The saints and mystics down the ages have tried to draw us back to this depth of our Faith. Meister Eckhart had an overpowering sense of the union of every Christian with God in Christ. This was the passion of Eckhart's life. He and others like him have the power to rescue Christians from excessive individualism in our thinking and in our practice, and to restore us to an awareness of the Mystical Body of Christ. “The soul is one with God and not united. Here is a simile: if we fill a tub with water, the water in the tub is united but not one with it, for where there is water there is no wood, and where there is wood there is no water. Now take the wood and immerse it in the water. The wood is still only united and not one (with the water). It is different with the soul: she becomes one with God and not united, for where God is, there the soul is and where the soul is, there God is.”
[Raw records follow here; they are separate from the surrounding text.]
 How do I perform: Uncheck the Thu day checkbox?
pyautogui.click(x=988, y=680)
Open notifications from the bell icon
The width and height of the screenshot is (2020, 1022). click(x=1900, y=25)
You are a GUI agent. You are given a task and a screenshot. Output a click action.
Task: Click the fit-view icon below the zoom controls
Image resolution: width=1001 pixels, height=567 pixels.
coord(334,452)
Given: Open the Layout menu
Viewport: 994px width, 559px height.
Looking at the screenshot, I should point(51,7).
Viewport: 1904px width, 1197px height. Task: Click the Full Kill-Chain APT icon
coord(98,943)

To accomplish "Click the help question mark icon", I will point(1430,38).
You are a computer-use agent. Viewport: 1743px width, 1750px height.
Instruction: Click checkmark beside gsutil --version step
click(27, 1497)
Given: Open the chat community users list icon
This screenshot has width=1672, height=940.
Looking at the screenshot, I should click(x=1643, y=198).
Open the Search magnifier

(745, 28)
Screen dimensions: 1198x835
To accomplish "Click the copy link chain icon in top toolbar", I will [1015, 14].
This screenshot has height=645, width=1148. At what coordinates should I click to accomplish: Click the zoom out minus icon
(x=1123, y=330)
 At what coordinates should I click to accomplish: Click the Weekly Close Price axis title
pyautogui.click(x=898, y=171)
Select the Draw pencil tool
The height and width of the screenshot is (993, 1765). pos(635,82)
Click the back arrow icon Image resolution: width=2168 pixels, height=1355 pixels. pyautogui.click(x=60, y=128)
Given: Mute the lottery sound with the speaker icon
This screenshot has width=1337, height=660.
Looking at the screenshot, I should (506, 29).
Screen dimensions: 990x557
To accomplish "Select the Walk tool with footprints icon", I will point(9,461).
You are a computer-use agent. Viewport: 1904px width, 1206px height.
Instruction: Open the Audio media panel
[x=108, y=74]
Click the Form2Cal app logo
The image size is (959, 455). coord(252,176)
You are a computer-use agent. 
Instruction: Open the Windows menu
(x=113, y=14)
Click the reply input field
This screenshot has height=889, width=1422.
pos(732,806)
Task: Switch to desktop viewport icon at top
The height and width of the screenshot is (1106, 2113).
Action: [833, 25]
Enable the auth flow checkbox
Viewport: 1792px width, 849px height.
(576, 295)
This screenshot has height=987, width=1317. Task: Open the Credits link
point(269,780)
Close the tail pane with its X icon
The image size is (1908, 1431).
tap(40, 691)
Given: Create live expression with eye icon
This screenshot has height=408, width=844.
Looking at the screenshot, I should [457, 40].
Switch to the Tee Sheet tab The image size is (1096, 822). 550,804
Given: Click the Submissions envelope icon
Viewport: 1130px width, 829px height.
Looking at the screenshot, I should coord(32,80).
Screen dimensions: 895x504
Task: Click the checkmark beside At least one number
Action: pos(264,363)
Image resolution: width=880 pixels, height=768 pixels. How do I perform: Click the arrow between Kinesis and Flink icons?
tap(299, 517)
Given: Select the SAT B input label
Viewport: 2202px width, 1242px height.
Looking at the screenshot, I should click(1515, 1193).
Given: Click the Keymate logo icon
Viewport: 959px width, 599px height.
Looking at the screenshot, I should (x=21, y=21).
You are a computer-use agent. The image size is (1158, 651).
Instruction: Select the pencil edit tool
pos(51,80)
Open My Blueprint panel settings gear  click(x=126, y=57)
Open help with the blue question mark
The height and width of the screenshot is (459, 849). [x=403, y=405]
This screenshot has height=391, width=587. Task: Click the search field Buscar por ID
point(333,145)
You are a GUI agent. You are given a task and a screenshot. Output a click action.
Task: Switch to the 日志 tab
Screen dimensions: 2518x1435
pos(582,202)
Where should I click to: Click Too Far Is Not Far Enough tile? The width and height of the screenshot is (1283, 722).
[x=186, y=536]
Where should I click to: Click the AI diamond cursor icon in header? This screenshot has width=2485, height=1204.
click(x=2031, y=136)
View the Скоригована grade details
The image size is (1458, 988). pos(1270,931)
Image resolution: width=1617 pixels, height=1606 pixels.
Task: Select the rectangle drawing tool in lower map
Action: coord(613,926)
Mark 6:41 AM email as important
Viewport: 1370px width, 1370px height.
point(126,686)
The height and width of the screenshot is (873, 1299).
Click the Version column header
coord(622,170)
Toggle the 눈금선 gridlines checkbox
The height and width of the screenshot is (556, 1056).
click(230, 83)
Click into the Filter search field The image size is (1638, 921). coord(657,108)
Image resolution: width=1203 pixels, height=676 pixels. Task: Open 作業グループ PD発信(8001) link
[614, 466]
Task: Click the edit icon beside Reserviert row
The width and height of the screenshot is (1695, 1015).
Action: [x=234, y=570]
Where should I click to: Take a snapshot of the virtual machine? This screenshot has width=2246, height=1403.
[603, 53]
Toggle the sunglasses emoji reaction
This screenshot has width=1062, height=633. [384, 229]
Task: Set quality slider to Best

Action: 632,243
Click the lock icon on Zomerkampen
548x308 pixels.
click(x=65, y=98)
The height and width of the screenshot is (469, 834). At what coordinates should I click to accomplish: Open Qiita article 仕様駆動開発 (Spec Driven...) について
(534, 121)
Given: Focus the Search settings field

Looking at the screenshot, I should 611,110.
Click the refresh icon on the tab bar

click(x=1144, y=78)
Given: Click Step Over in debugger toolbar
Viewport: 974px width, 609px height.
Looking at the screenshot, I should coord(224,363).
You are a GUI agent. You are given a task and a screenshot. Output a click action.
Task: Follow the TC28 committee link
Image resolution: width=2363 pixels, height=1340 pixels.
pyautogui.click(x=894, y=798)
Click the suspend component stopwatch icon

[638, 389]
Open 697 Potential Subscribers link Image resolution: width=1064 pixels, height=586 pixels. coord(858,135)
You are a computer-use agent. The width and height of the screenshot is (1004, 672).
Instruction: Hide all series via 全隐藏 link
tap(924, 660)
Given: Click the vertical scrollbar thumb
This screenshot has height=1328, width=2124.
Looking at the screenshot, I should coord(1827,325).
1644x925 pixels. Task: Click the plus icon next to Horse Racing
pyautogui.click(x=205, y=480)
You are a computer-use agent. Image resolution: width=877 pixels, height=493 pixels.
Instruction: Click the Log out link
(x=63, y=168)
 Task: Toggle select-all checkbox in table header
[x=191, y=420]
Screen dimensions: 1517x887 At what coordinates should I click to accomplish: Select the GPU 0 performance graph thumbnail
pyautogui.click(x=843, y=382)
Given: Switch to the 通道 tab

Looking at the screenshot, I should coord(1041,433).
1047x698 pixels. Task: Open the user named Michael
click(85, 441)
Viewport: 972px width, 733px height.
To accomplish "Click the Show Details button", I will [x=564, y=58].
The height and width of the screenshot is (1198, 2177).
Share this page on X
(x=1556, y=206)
This is strange language - "one with God and not united" - but when people speak about this mystery their language is bound to seem strange. Clearly he did not mean that there was no difference in being between the soul and God, but that they were one in love. Julian of Norwich in the same century (the 14th) wrote, "I saw no difference between God and our substance: but as it were all God; and yet my understanding took it that our substance is in God: that is to say, that God is God, and our substance is a creature in God."
These texts that I quoted are not the language of scientists or philosophers; they are the language of love.